The problem with this road to KM is that (a) in viewing knowledge as “justified true belief” it makes it dependent on the “knower” and therefore basically subjective. And (b) in restricting knowledge to beliefs in the mind, it neglects the role of management in providing a framework of rules and technology for testing and evaluating codified expressions or knowledge claims and thereby creating a basis for producing objective knowledge. In a number of other places, I’ve specified two types of knowledge found in organizations: surviving beliefs and surviving knowledge claims. In restricting attention to facilitating expressing surviving beliefs alone, this road to KM misses one of its major objectives: to enhance Knowledge Production and, in this way, indirectly improve the quality of surviving knowledge claims used in future decisions.
I am not sure that I understand Joe’s position completely, especially as his comprehension of the philosophical foundations far exceeds mine. However, the final sentence of the first paragraph above appears not to fit John Bordeaux’s position, although I think the first part of the paragraph does fit. I also struggle with the second paragraph. Even if one can separate knowledge from the ‘knower’, there remains the possibility that what is known depends on the context.

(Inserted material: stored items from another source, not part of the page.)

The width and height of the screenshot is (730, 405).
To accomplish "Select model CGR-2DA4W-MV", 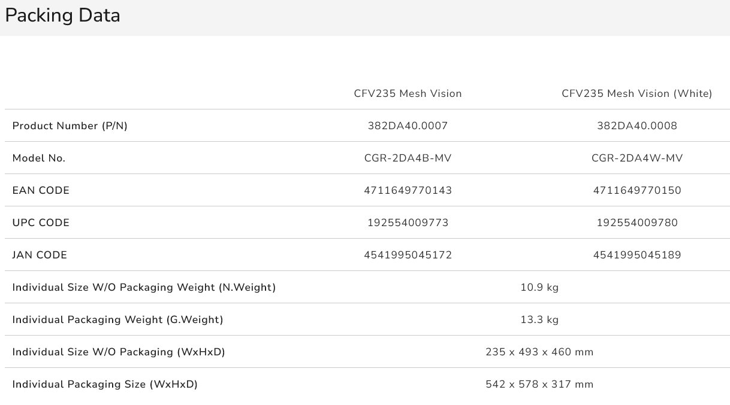I will pos(637,158).
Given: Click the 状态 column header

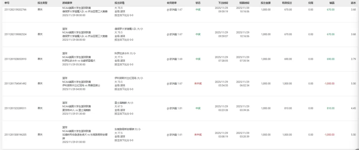Looking at the screenshot, I should (x=198, y=2).
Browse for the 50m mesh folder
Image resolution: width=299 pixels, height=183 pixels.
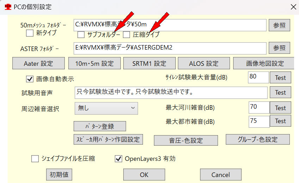279,25
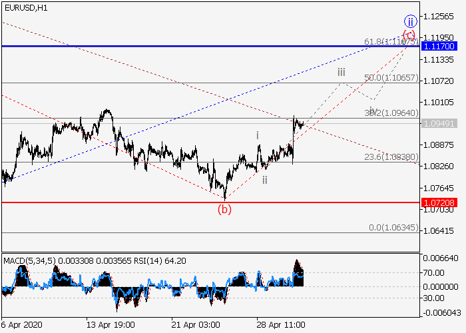Screen dimensions: 466x333
Task: Select the 0.0 (1.06345) Fibonacci label
Action: pyautogui.click(x=393, y=228)
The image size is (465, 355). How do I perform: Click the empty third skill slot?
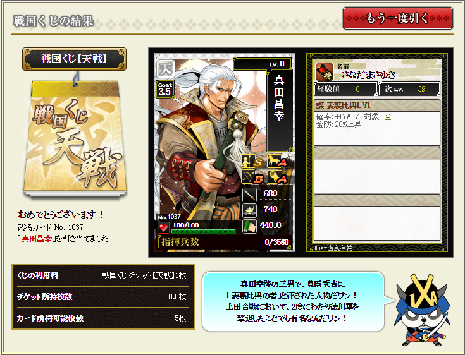coord(376,217)
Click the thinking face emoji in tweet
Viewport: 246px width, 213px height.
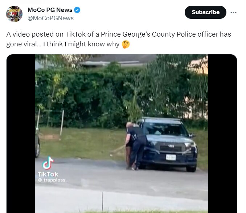126,44
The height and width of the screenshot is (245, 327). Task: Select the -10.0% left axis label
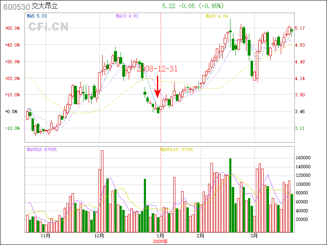[x=12, y=128]
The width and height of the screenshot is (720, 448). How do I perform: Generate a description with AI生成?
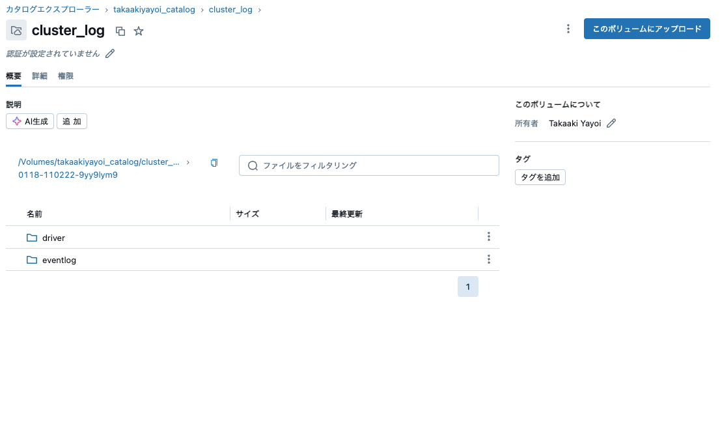29,121
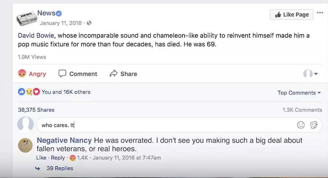Click the News page logo thumbnail
Viewport: 328px width, 178px height.
[26, 18]

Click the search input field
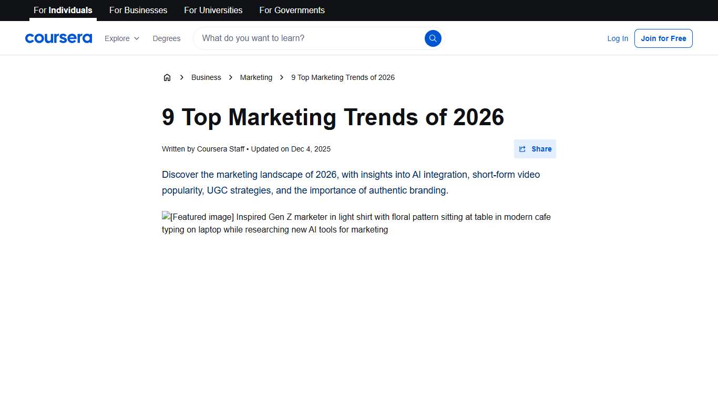tap(305, 38)
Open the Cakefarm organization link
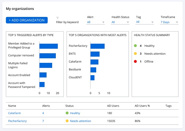 coord(14,113)
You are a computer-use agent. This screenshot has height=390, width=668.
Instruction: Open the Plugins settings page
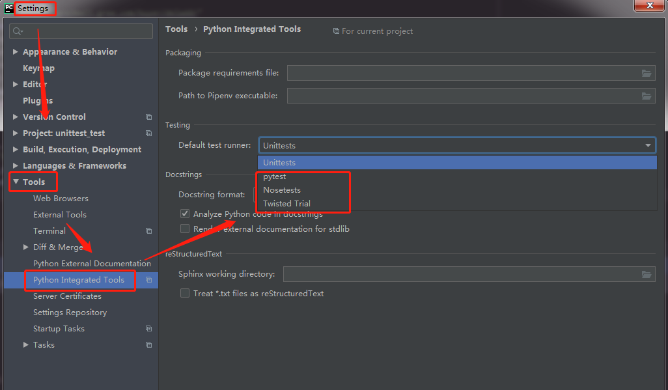click(x=38, y=101)
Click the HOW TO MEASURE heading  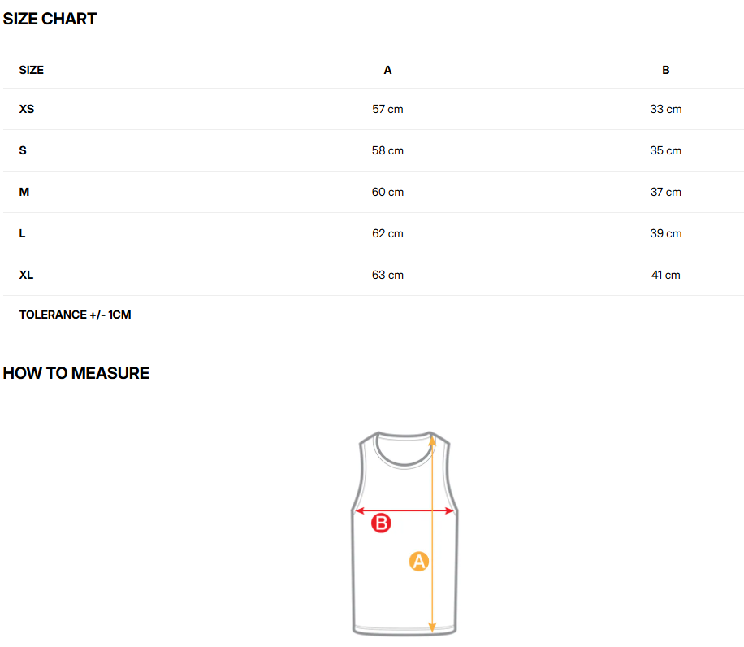pos(76,373)
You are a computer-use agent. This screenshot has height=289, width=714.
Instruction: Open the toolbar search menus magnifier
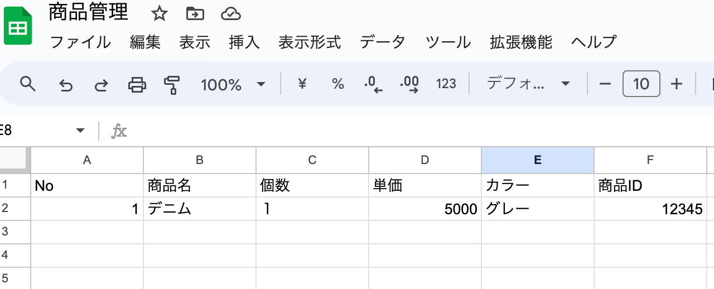(x=27, y=84)
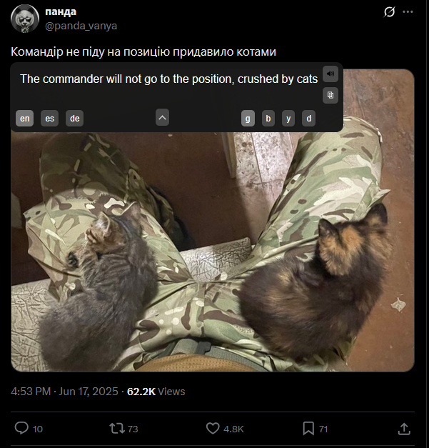Share the post using upload icon
429x448 pixels.
coord(404,429)
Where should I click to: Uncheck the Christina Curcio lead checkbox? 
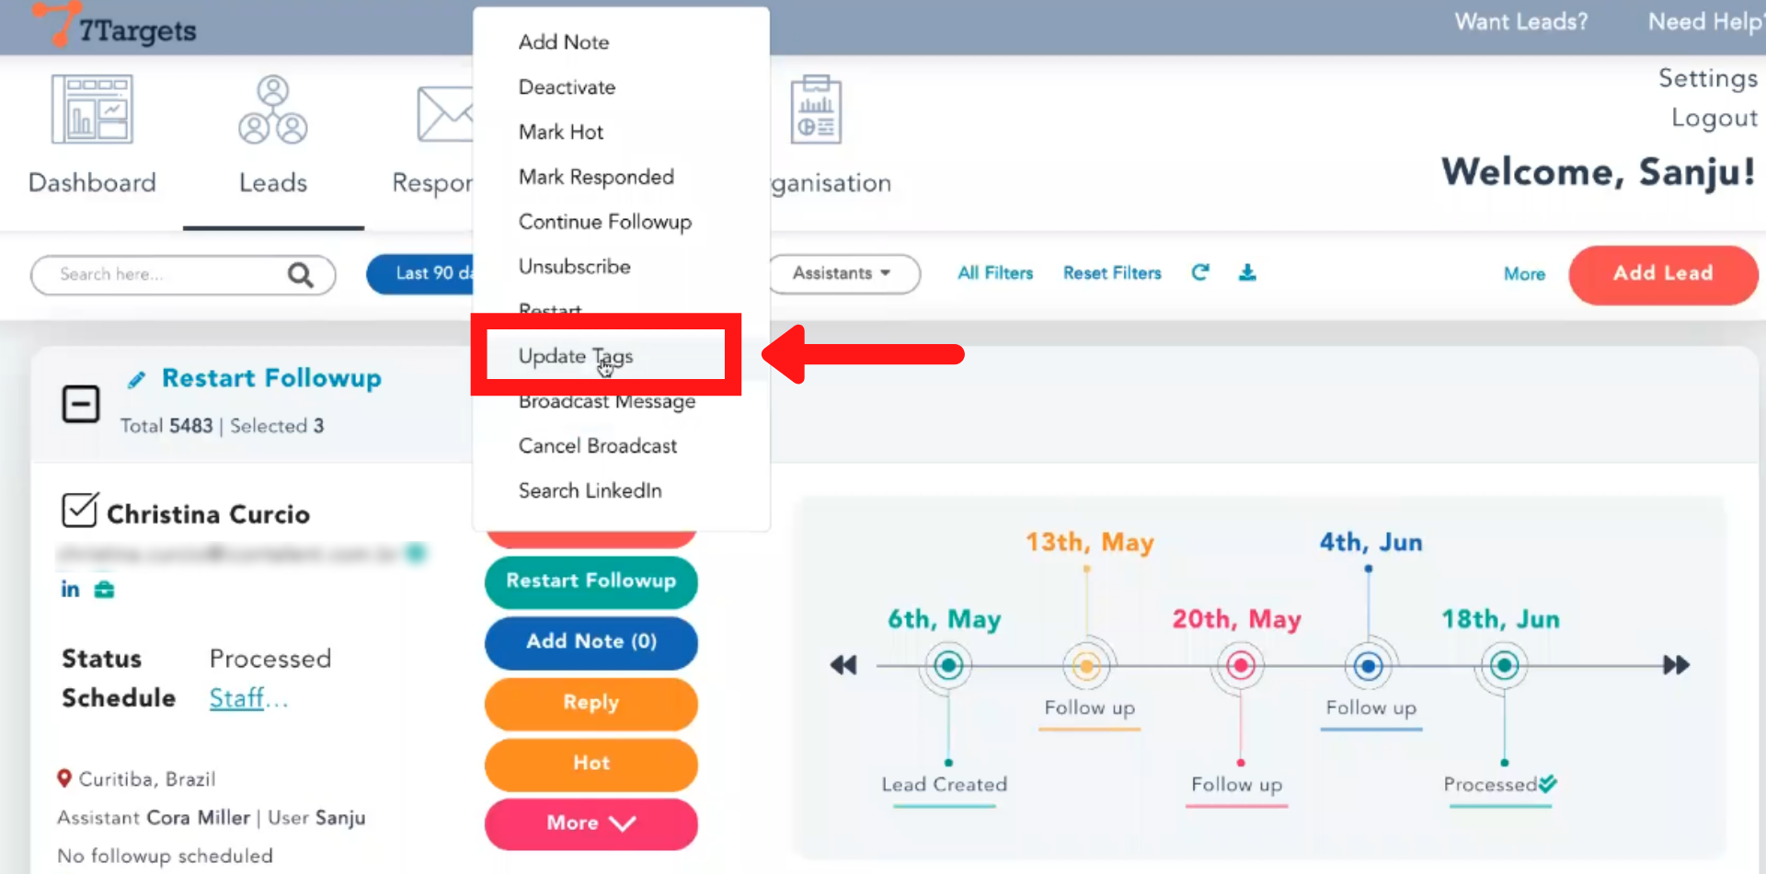pyautogui.click(x=79, y=510)
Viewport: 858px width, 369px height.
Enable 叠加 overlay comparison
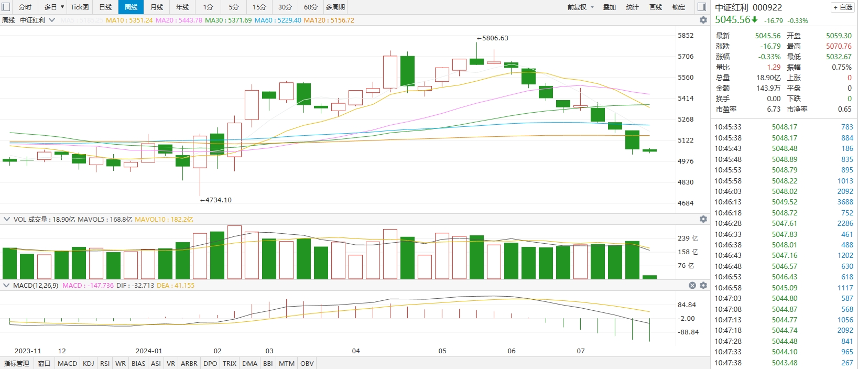tap(610, 7)
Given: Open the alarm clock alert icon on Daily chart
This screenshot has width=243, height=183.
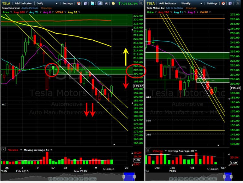Looking at the screenshot, I should click(x=79, y=3).
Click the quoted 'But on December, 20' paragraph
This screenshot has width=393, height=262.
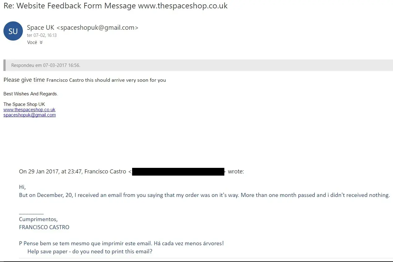204,195
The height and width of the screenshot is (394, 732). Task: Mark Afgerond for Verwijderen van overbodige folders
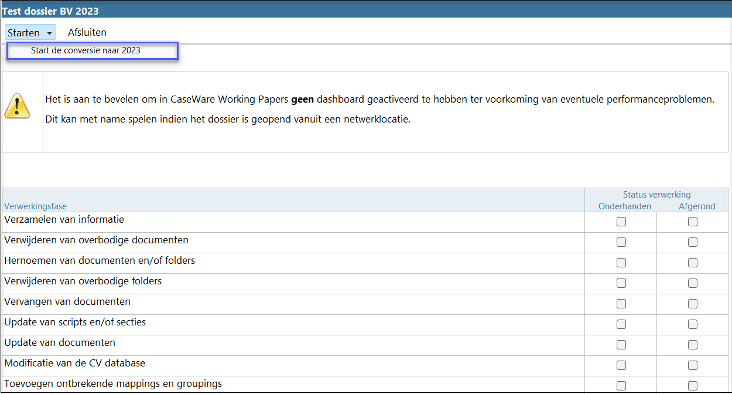693,283
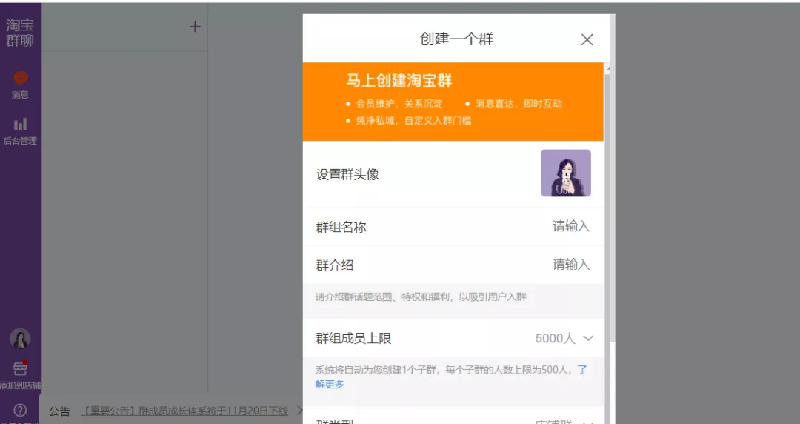Screen dimensions: 800x424
Task: Open the 重要公告 announcement link
Action: pos(184,411)
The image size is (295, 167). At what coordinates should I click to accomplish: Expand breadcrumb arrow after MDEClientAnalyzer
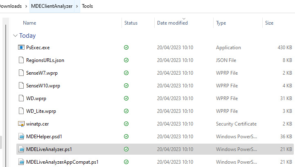pyautogui.click(x=77, y=6)
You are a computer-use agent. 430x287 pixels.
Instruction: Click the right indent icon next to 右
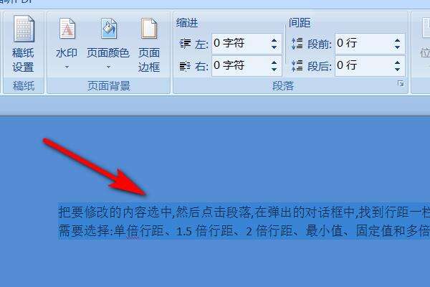[x=185, y=66]
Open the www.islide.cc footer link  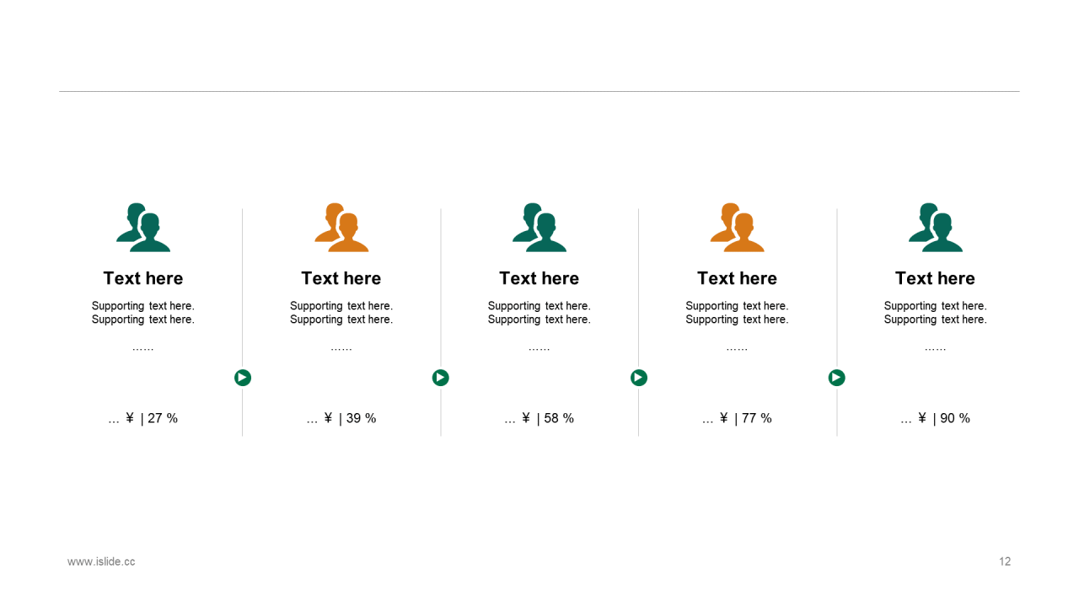click(x=101, y=561)
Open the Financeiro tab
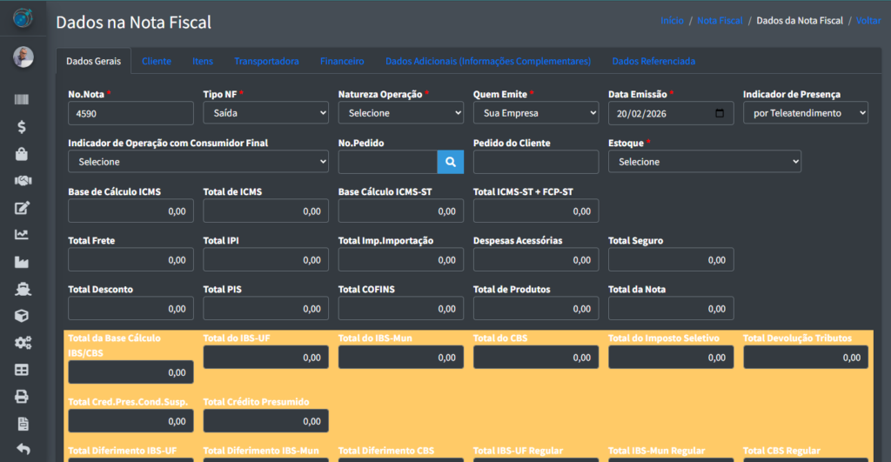Image resolution: width=891 pixels, height=462 pixels. click(342, 61)
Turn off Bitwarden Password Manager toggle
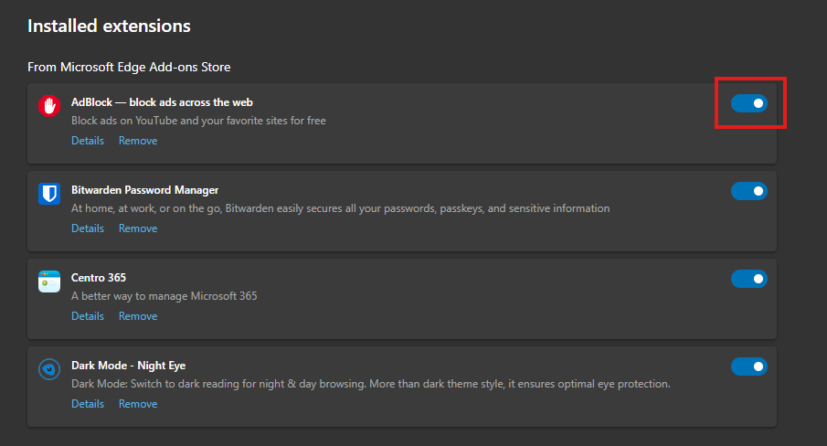The image size is (827, 446). click(748, 191)
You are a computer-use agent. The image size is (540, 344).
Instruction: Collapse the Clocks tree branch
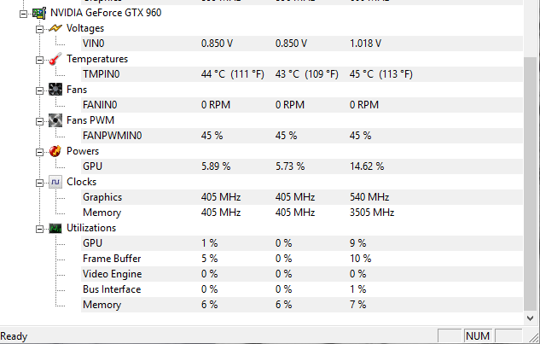coord(39,183)
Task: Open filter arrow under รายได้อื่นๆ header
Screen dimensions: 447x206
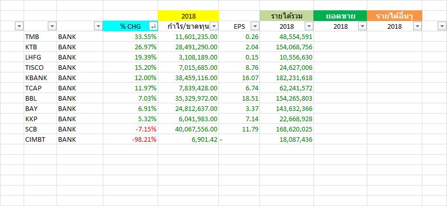Action: pos(417,26)
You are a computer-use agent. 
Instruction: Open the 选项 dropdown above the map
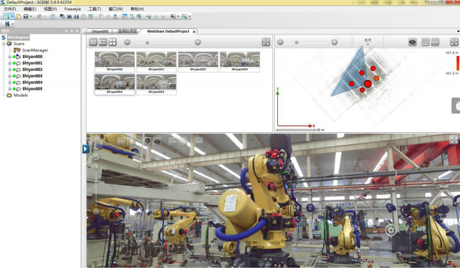click(x=368, y=42)
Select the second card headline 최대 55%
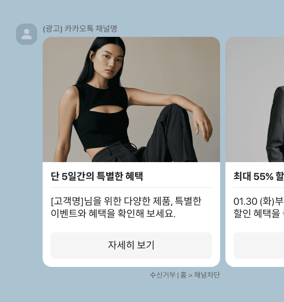This screenshot has height=302, width=284. pos(253,176)
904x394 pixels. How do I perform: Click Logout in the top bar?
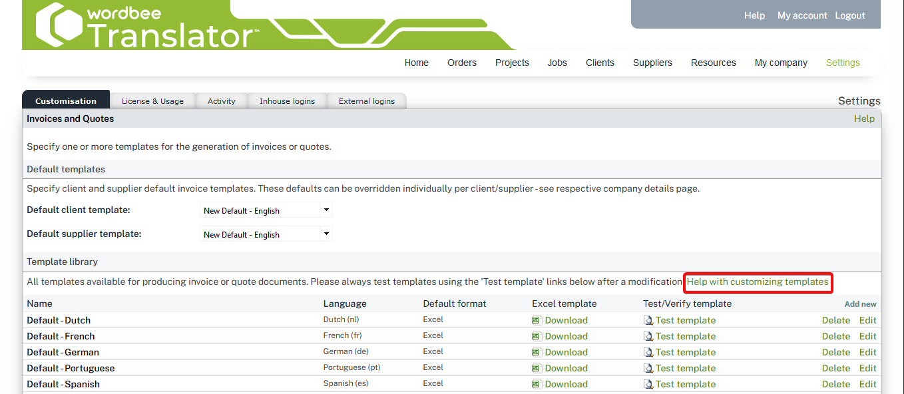(x=850, y=15)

As Nick Milton puts it in a comment on his original post:
I could give you a whole stack of information about the rocks below the North Sea – seismic sections, maps, core samples – but could you make an effective decision about where to site an oil well?
I think this comes to a practical problem. Capturing what is known in an objective sense would require a correlative capture of enough context to make it comprehensible by anyone at any point in the future. How much effort would that take, and at what point would it be more economical just to ask the relevant person (or even to start again from scratch)?